I would change your last block slightly:

IF RGB7's switch CHANGES    (I switched to a trigger & removed the 5 min part here)
Then
    With location  (TCP set to Never)
    Wait 5 minutes
    Execute piston Notifications
END IF

(notice the TCP is on the WITH block, not the IF block)


Upon closer inspection, changing that last block to a real trigger will remove your other lightning bolts…

Perhaps the cleanup code at 12:30 should be in a separate piston after all…
(although you may be able to cheat by force subscribing to the @globals)


#3

Thanks for your help, no change in effect. I’m still getting the log error:

“Skipped execution of physical command [TV Lights (Notification 2)].on([]) because it would make no change to the device.”

But the notification is not showing. The way the inovelli switch works the notification goes away when the switch is used.
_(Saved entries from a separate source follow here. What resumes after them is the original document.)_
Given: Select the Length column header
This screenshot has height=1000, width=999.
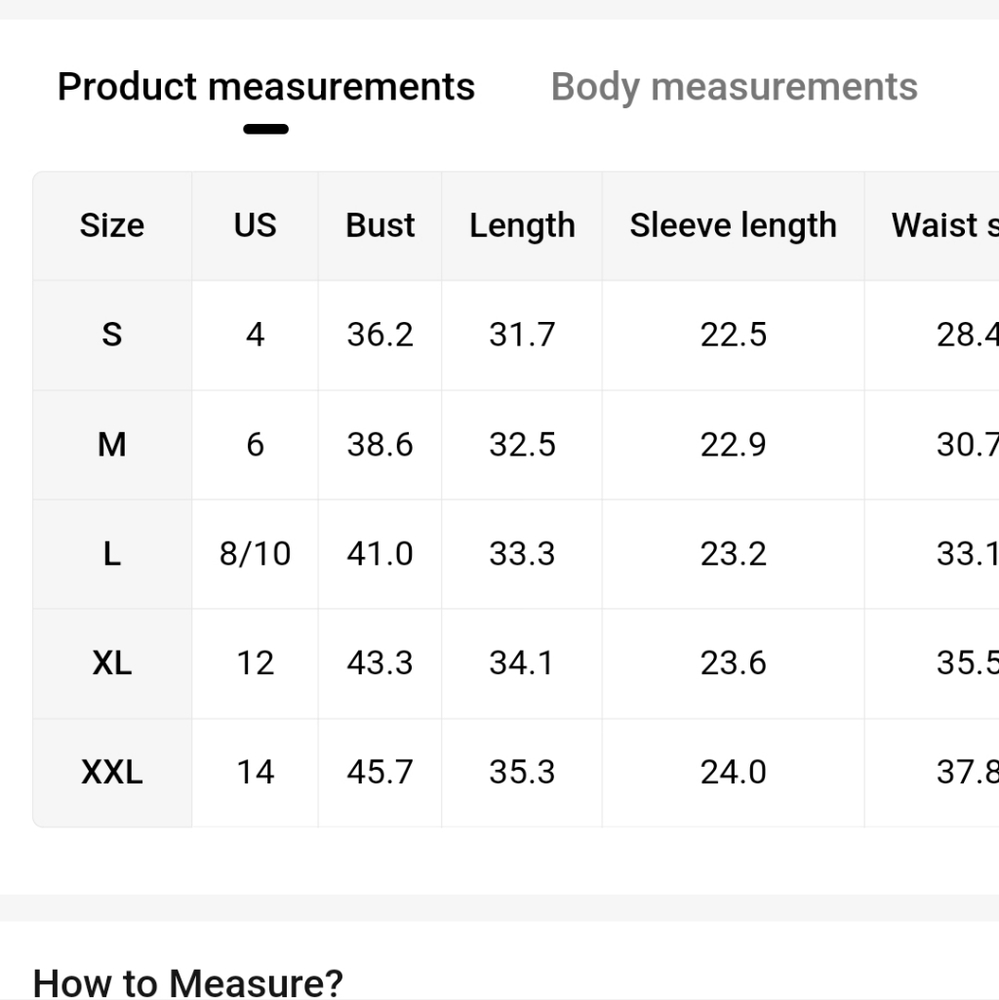Looking at the screenshot, I should pos(522,226).
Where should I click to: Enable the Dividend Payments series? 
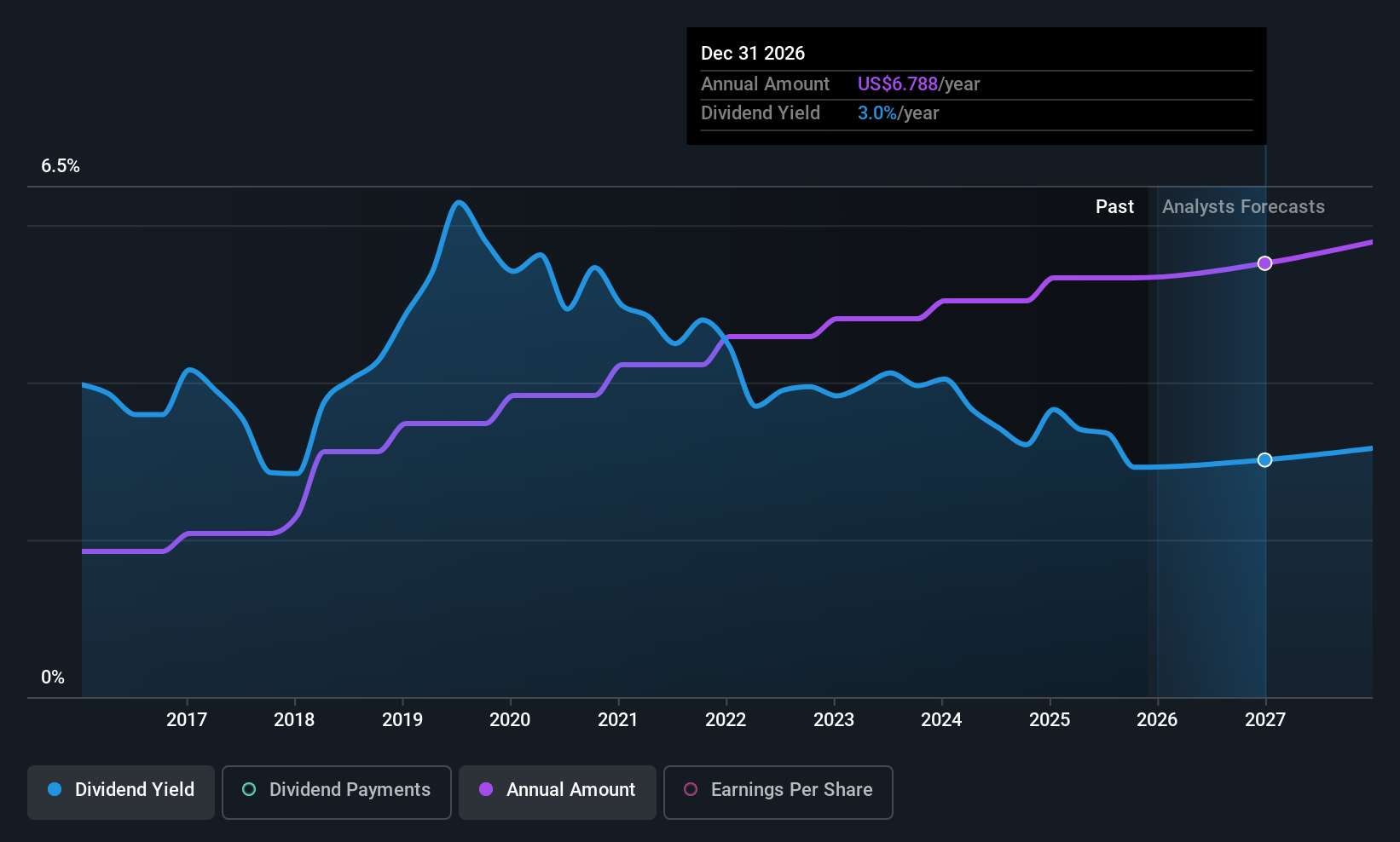click(x=336, y=791)
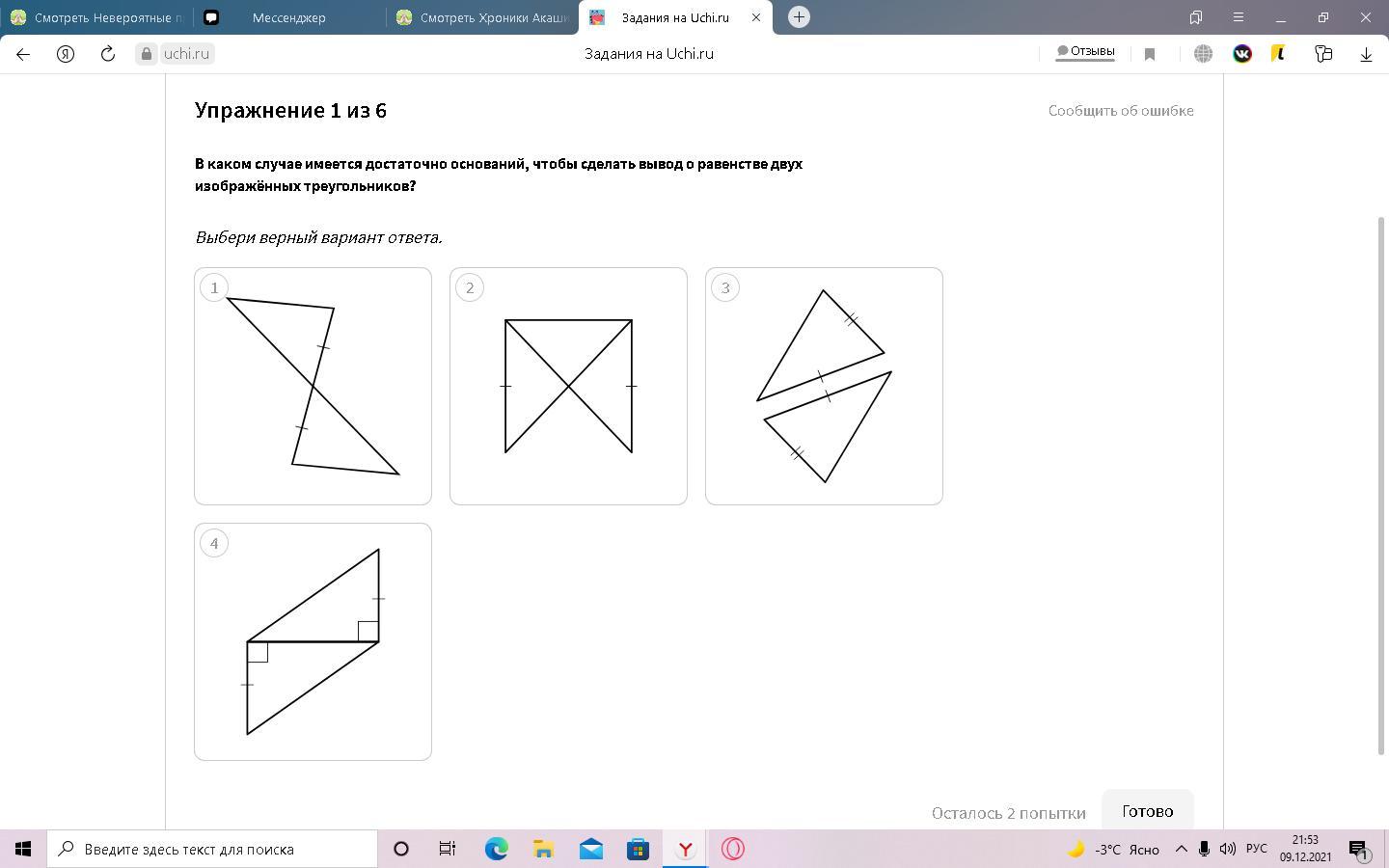Open the browser hamburger menu

[x=1238, y=17]
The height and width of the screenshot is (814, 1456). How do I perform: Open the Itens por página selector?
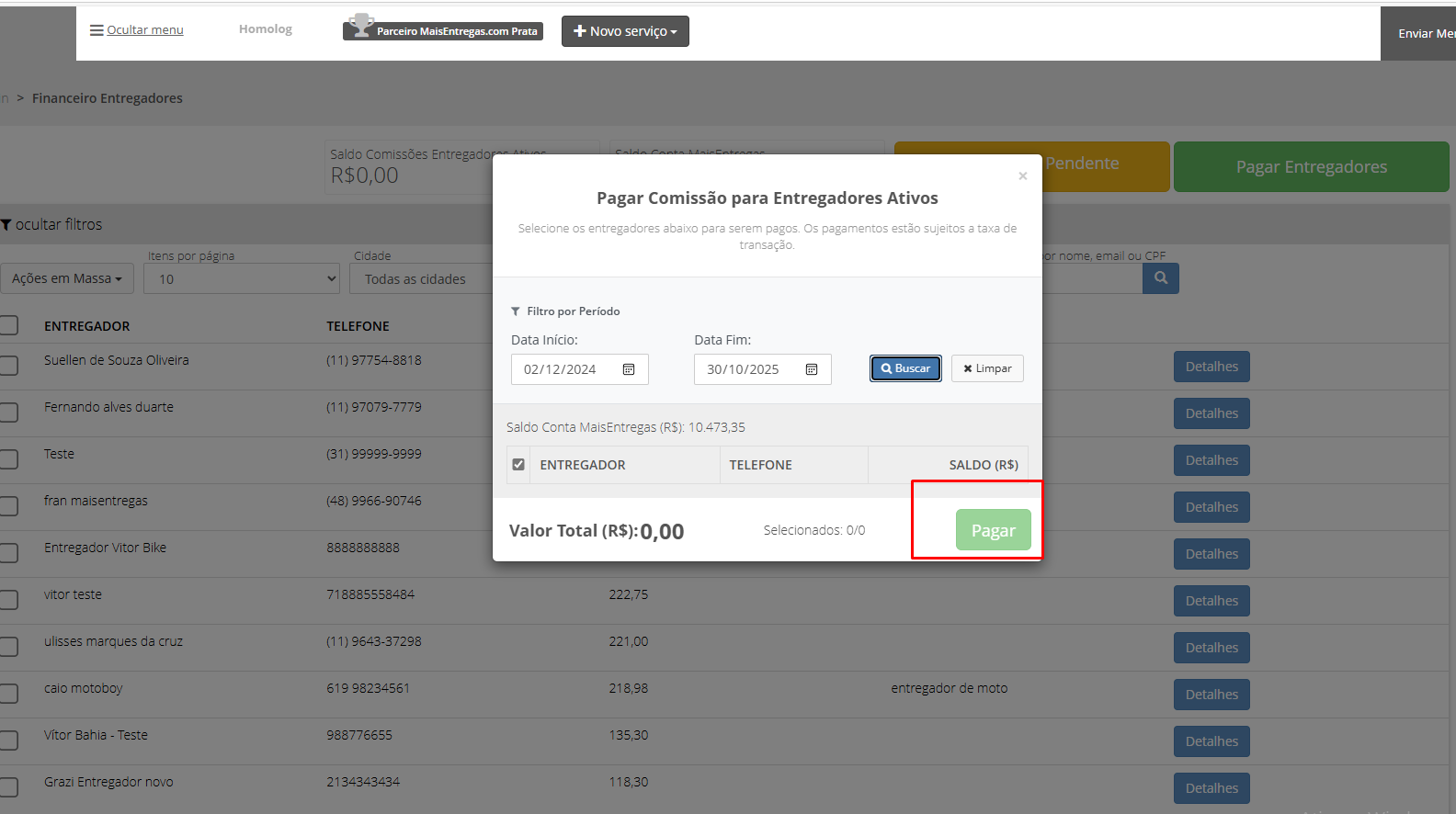(242, 278)
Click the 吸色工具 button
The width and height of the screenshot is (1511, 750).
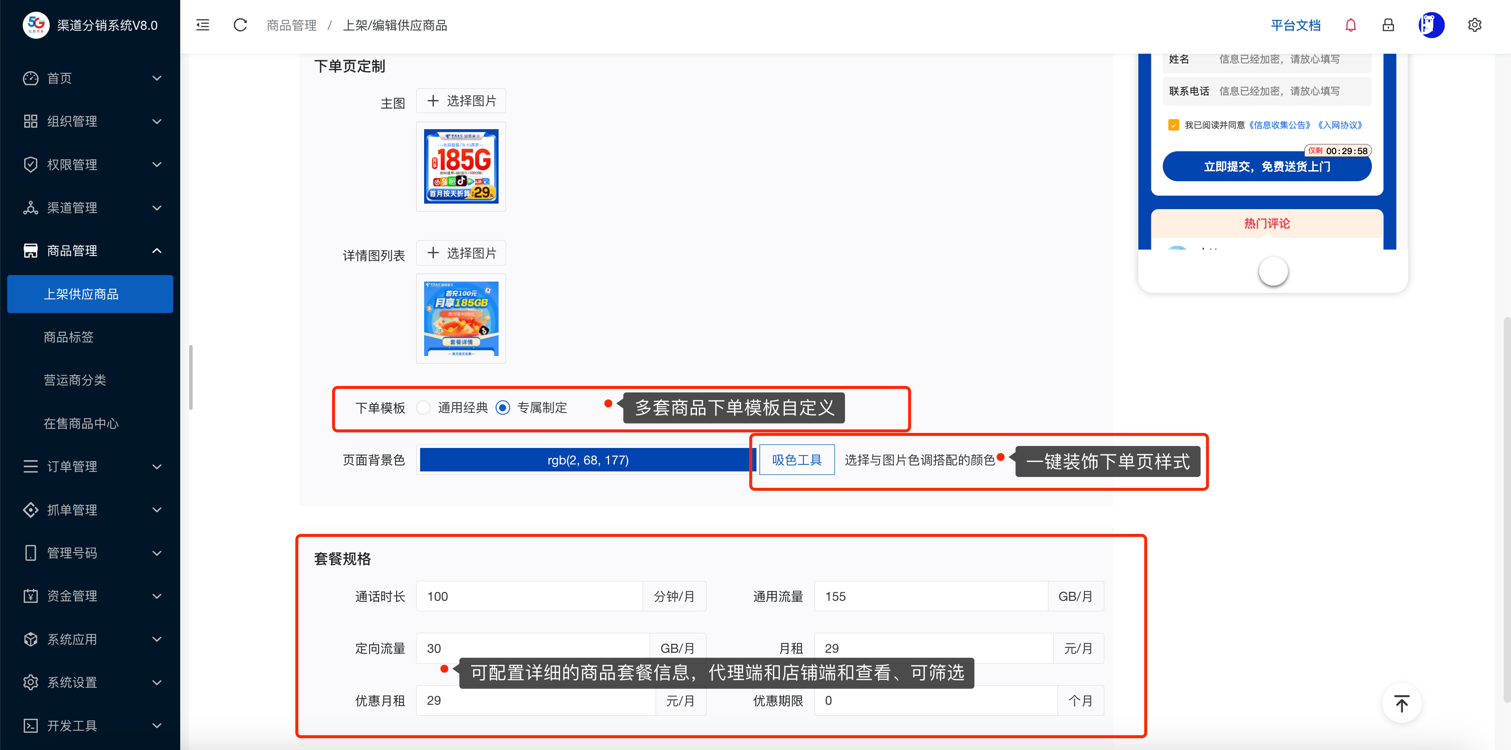(x=796, y=460)

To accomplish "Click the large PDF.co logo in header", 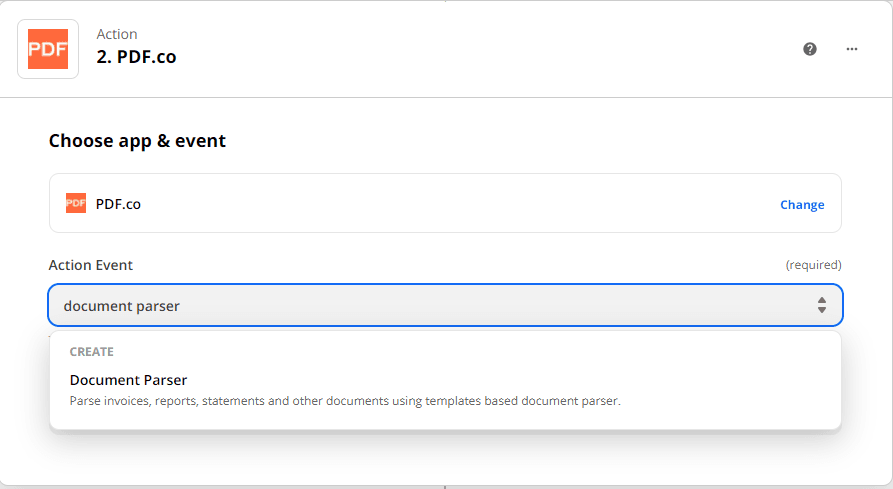I will pos(48,49).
But it seems webcore still thinks the notification is showing.


#4

My apologies, I missed this line in your first post.

This means SmartThings and webCoRE did not become aware of the last change.
(IE: they think it is already on, so why bother sending the command again?)


When I am teaching a friend about this, I may use this silly example:

Why tell the kid to go to her room, if she is already there…
Of course, it’s possible that she may have snuck out without telling me.

or perhaps…

Why tell the (TvLights) to (TurnOn), when (TvLights) is already (On)…
Of course, it’s possible that (TvLights) may have (TurnedOff) without telling (the ST hub)

I know… Silly example, but some seem to like my analogies, and it does help to illustrate a bit what is going on behind the scenes.


You can force a particular piston to send a command regardless of outside circumstances by disabling “Command optimizations” in that piston’s settings.

Just be aware that changes here will impact all commands that this piston sends out.